Of the many glorious things to come from Kashmir, one that is not spoken of enough is their food. Oh, the food! Whether it be their local bakeries churning out fragrant breads, or the use of dried plums in their chicken curries, Kashmiri cuisine has so much more to offer than what we see in the mainstream.
When we speak of a local cuisine, we tend to hone in on the flavours and cooking methods, all while the common denominator of ingredients may be overlooked. How, without the awareness and knowledge of the local produce, can one truly appreciate the food that is finally laid in front of them? Each dish has a humble beginning, and it all starts from its raw materials.
Today, let’s explore one of them that is rarely spoken of –– nadru, also known as lotus stem. We may have seen lotus stem here and there cooked in no more than a couple of ways, maybe even in pickles, but it often lies at the heart of Kashmiri cuisine. Nadru grows as an indigenous plant along Kashmir’s lakes which makes it a highly available vegetable in the region.
Nadru came into the Kashmiri cuisine around the 15th Century, when ruler Badshah Ghiyas-ud-Din Zain-ul-Abidin was on a boat ride around the Gill Sar. Apart from admiring the lotus flower, his boatmen also picked the root and decided to add it to that evening’s supper. Soon, nadru gained popularity and began being added to several dishes in Kashmir.
The use of nadru prospered as it took various forms - in curries that feature meat, dals, fried on their own, and so much more. Two of the most famous being the nadru monje, a common street food, and the nadru yakhni, a yogurt-based curry. The former are essentially lotus root pakoras, as the vegetable is dipped in rice flour, deep-fried, and tossed in spices. The yakhni, on the other hand, is a more elaborate dish that requires time (and patience) like many Indian curries.

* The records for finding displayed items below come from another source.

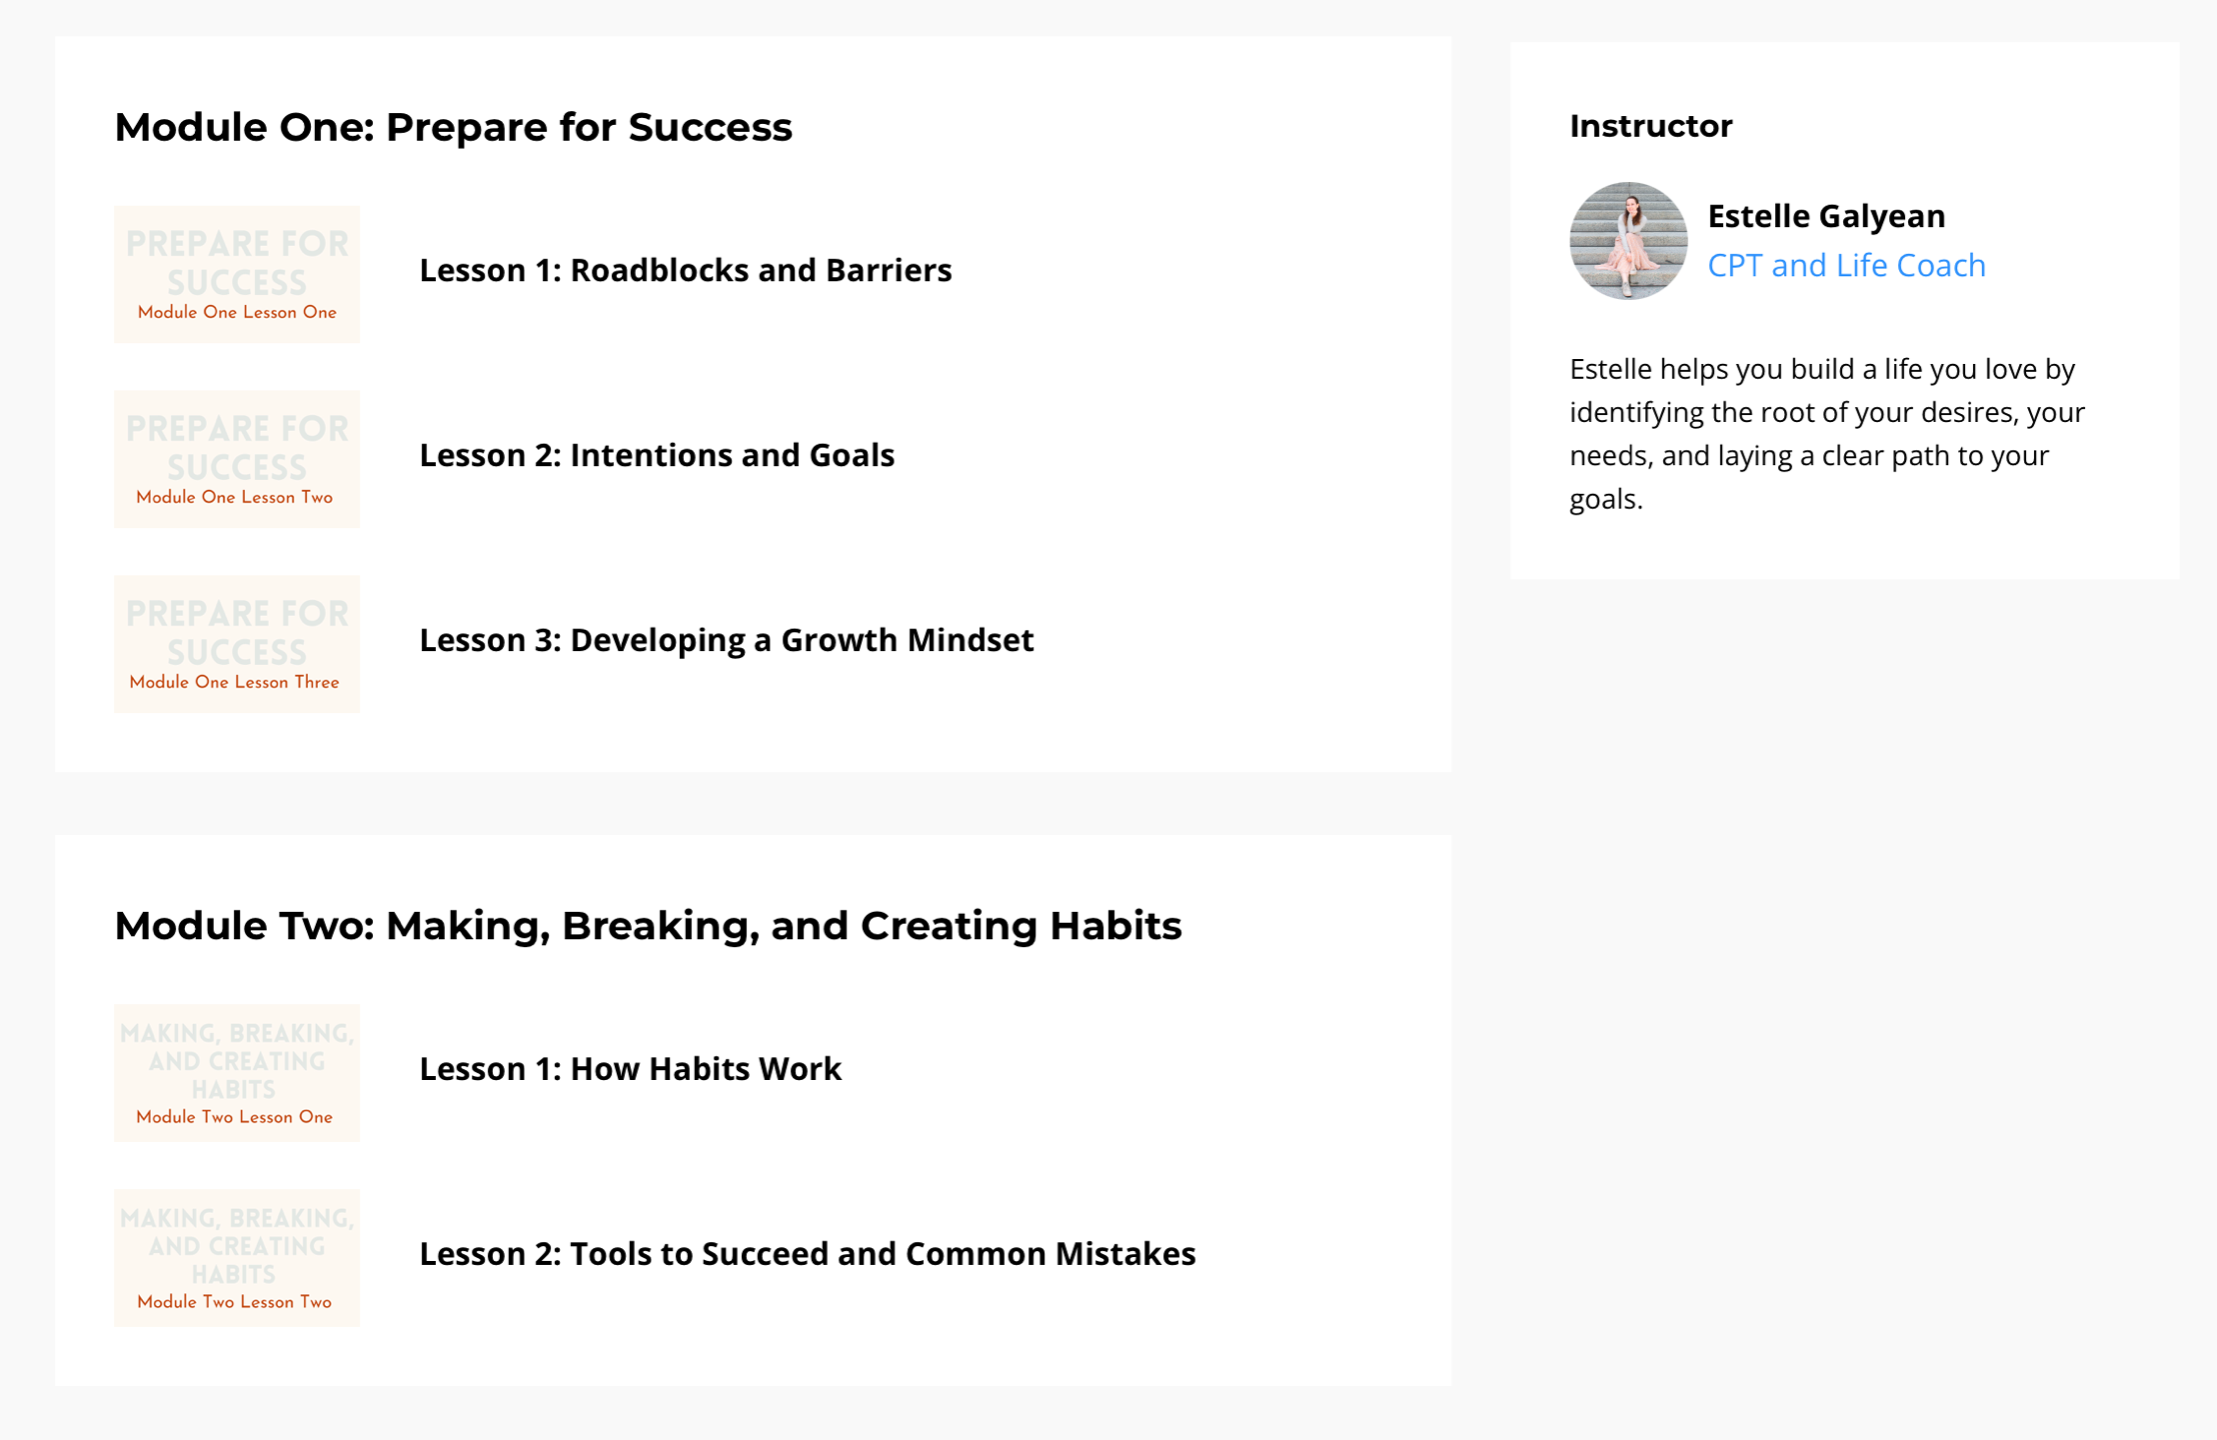This screenshot has width=2217, height=1440.
Task: Select the Module One Lesson Three thumbnail
Action: click(x=236, y=644)
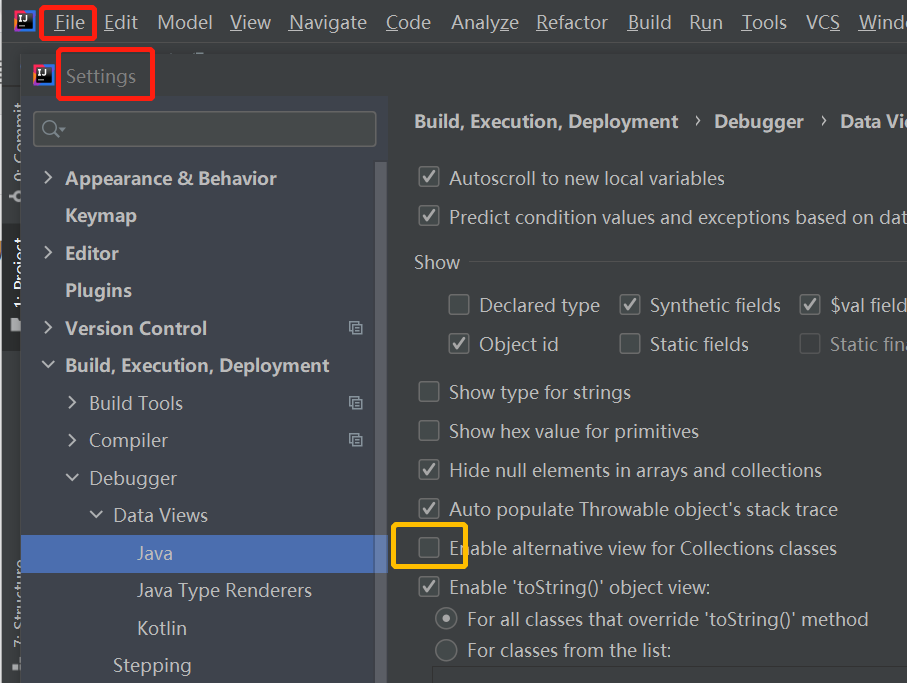The image size is (907, 683).
Task: Click the Settings dialog window icon
Action: tap(43, 75)
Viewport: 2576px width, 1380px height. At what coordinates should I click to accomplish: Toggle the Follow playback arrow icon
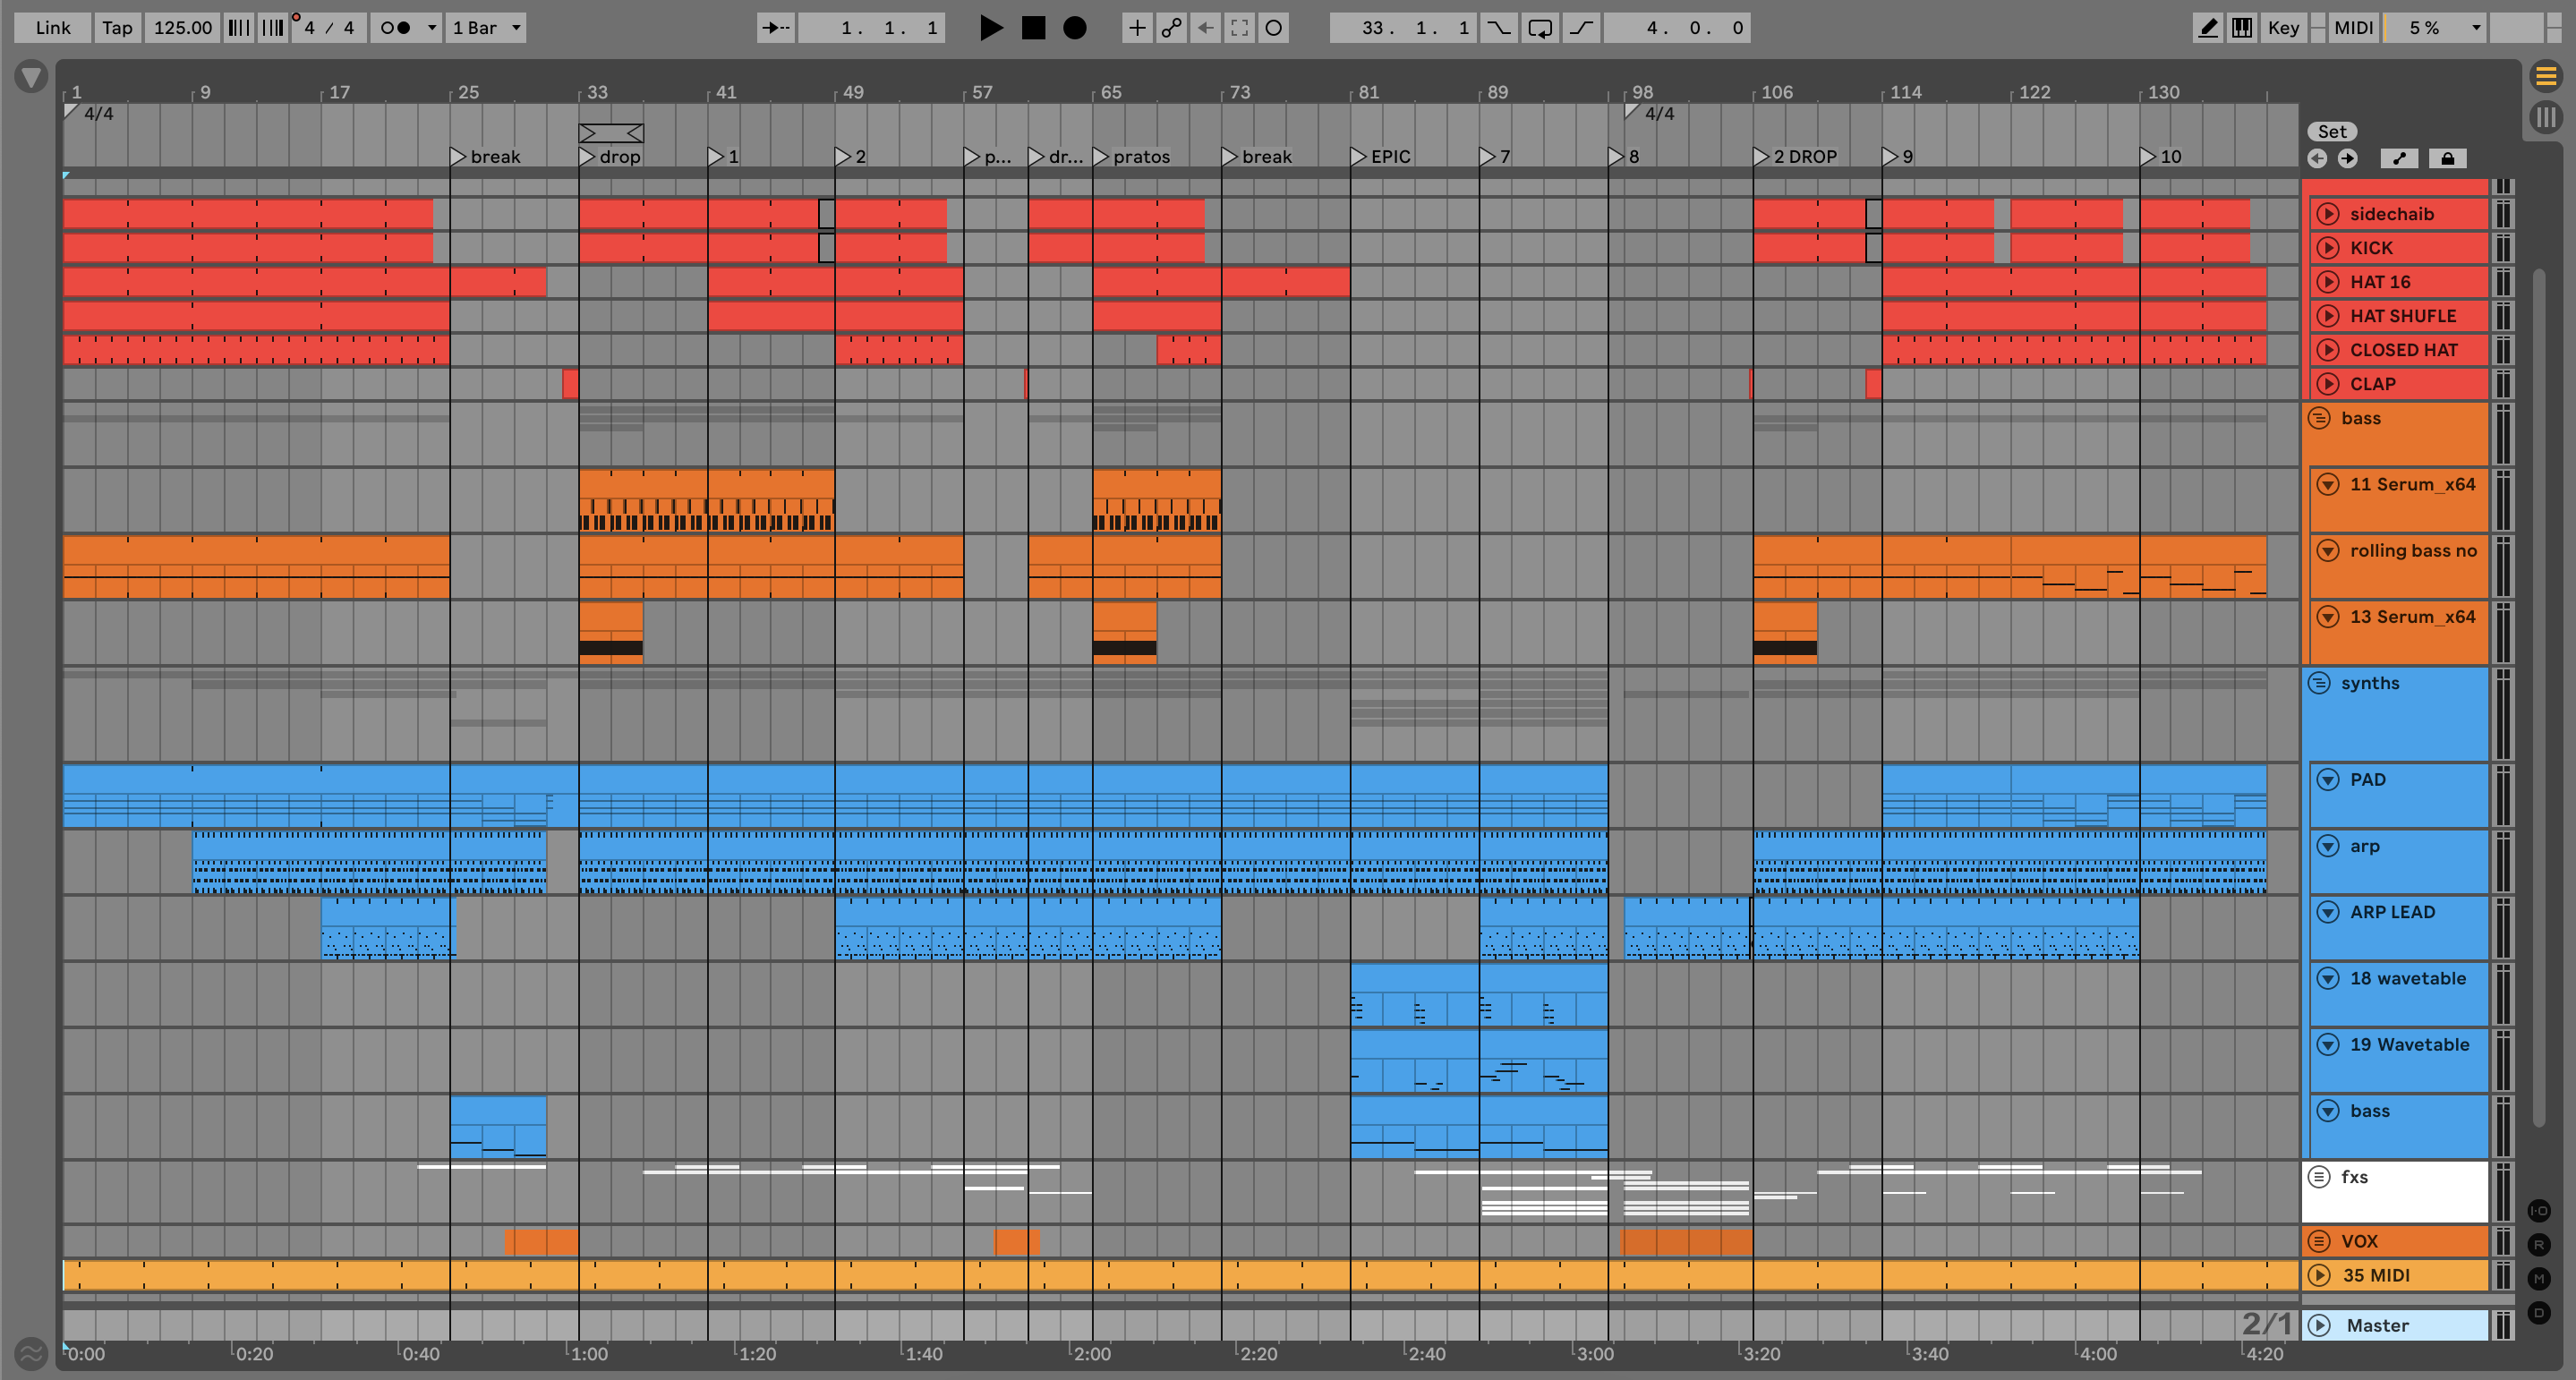click(775, 28)
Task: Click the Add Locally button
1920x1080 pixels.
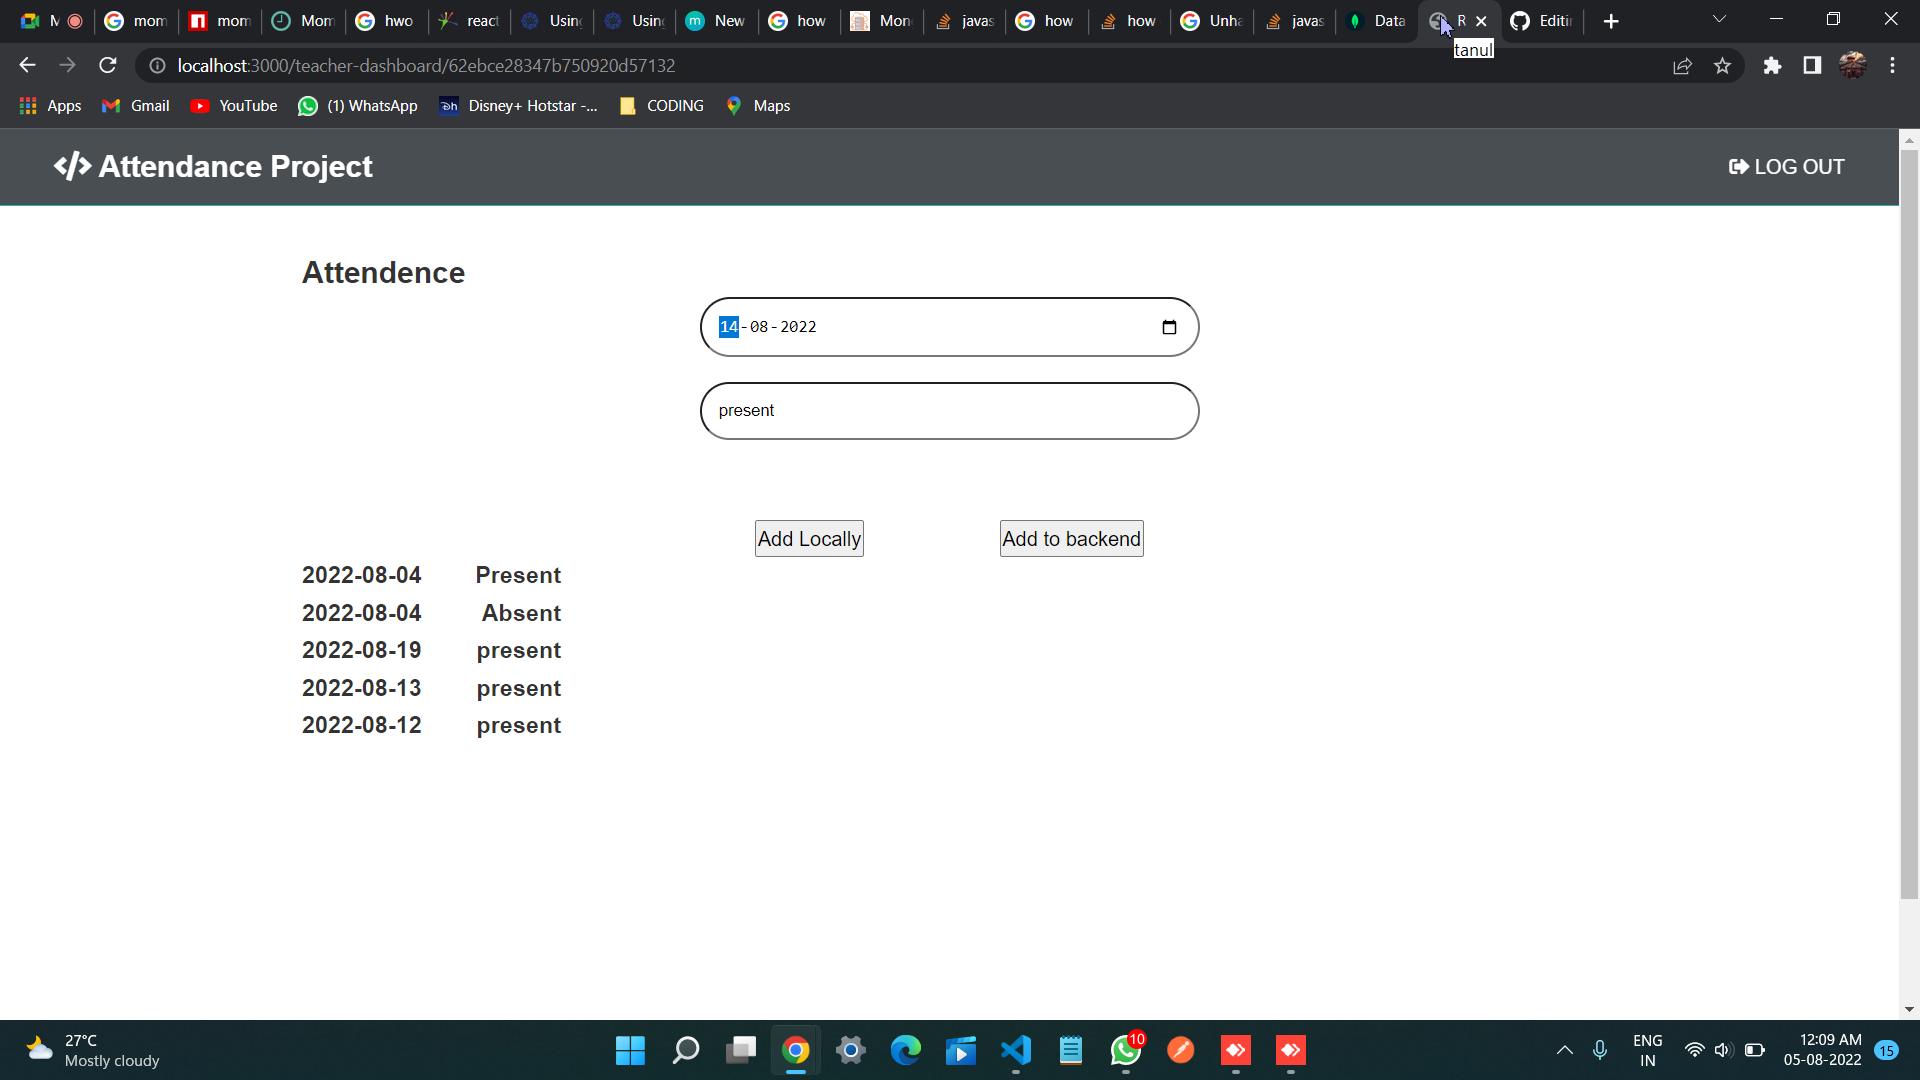Action: (x=808, y=538)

In September of 2014, the floods in the region wreaked havoc. Lives and livelihoods were lost, and so were certain local vegetations including nadru. Most of the nadru in the lakes had been destroyed, leaving those dependent on it distraught. Two years later, there was still no sign. And so, the farmers picked lotus seeds from one of the lakes that maintained its integrity and planted them around the region that was once teeming with lotus plants. This came to fruition just over a year later, when the lotus stems were sufficiently available to harvest once again.
The vegetable is also eaten as a snack with chai, after it has been sun-dried to bring out its tougher texture, and a more sour flavour notes.
The festival of Nowruz is incomplete without nadru. A celebration unknown to most of India, Nowruz is the welcoming of spring in the Northern hemisphere, and the valley celebrates this on the 21st day of March. It is also the Persian and Iranian New Year.
While, at the end of the day, nadru is simply yet another ingredient in everyday food, its cultural significance is immense. When food becomes a vehicle of identity, struggle, and community, tales such as that of nadru are born.